Nearly new, he should be able to sell it pretty easily.

I have to say as someone with a Oslo in the basement of a 1000 sq. ft. home, much advice was given to get a smaller stove. Something else might have worked, but I've seen no down side to "too big".

Beautiful stove! The Oslo is rated to heat 2000 sq ft. if you have it in the basement is your main floor 1000 sq ft.? The basement must be 1000 sq ft right? Are you heating a total of 2000 sq ft?

Jøtul F 500 Oslo
•Maximum heat output: 70,000 BTU/hr
•Heating capacity: Up to 2,000 sq.ft
•Over 75% efficient
•Log length: 22"
•Burn time: Up to 9 hours

No, 1000 includes the basement. And it's probably a bit less than that. House is stone with large stone central chimney. Fireplace directly above stove. Open plan with a loft bedroom. A stairway and floor vents allow heat up. Built in 1980 with many reclaimed materials (some 19th century windows and doors with added storms, and some Andersons that are getting to the end of their life. Insulation between double stone walls, Basement has at least a layer of foam on the outside. (I didn't build it.) Works for me. I'm sure the house could be tighter by modern standards, but I'm heating the place to comfort with 3.5- 4.0 cords a year in WNY. Depending whether I split log loads or have it delivered that costs between 480-600$ a year. Our only other choice is propane which would be hugely more expensive. And I don't feel any drafts.
My main reason in posting is this conversation is always had about the factory ratings, and I find little downside to a bigger stove. The basement, which is not exactly super finished, but comfortable enough is pretty warm- pushing 80 at times, but I enjoy that sometimes this time of year. If that was our living room it might be a little much. I think the sales guy might have been basing his judgement on the way most of his customers use their stoves.

What's great is the chimney and stone mass soak up a of heat, so if I don't burn the stove during part of the day the temp fall off is low. And if I had chosen, say, the Castine I would miss the side door, and burn times.
 
It souds like a beautiful home. I love the charm of stone walls and fireplaces! That stove must fit in perfectly there.

You must be losing a great deal of heat to the windows, doors and stone walls. So the Oslo is more adequate than the Castine in your home. I'm an advocate for "bigger is better" mys!elf!

I was surprised that our stoves are similar in size. Yet my stove is considered more of a medium size stove. The company calls them large, but I've seen the firebox size listed as 1.4 cubic feet. It seems to be bigger than that! I can fit up to 23" logs in this thing.

These specs come from the dealer not the company:
Dutchwest 2461 Large Cat
Log Length 22"
Firebox size 1.4 cu ft
Overall size 29¾"H ×26"W × 16"D
Flue size 6" round
Rear flue ht. 30" to top
Load door size(side) 9" × 10"
Avg burn time 9 hours
Max output 40,000 btu
Weight 425 lbs
 
A couple of thoughts. Your dealer probably has mostly casual burners. The biggest complaint he receives is the stove is to hot to enjoy. Lots of people get stoves just for effect and I know he should have known the difference but I bet he's more worried about over kill than under kill. I bet he saw your old stove and went by its size. Obviously if what you say is true and the old stove is burnt up than the previous owner was overdriving an inadequate stove. Want to bet he knew you were coming to see house and he drove the heat up maybe even supplemented it with electric. He did want to sell his house.

▶ GIVEN INFORMATION
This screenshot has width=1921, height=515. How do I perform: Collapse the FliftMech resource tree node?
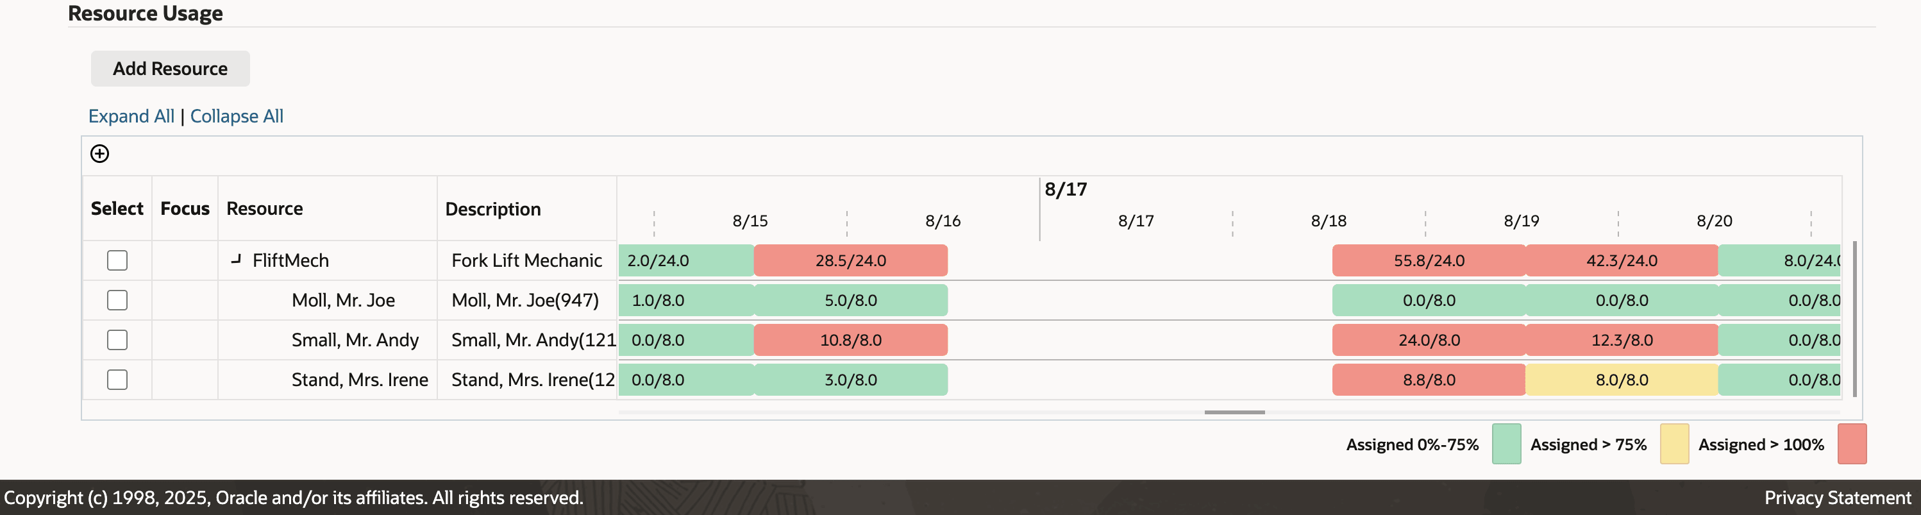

▶ YOUR INSTRUCTIONS
From the wood stove discussion, reproduce word for word the passage that opens with the words containing "What's great is" and closes with "in this thing.".

▶ EXERCISE ANSWER
What's great is the chimney and stone mass soak up a of heat, so if I don't burn the stove during part of the day the temp fall off is low. And if I had chosen, say, the Castine I would miss the side door, and burn times.
 
It souds like a beautiful home. I love the charm of stone walls and fireplaces! That stove must fit in perfectly there.

You must be losing a great deal of heat to the windows, doors and stone walls. So the Oslo is more adequate than the Castine in your home. I'm an advocate for "bigger is better" mys!elf!

I was surprised that our stoves are similar in size. Yet my stove is considered more of a medium size stove. The company calls them large, but I've seen the firebox size listed as 1.4 cubic feet. It seems to be bigger than that! I can fit up to 23" logs in this thing.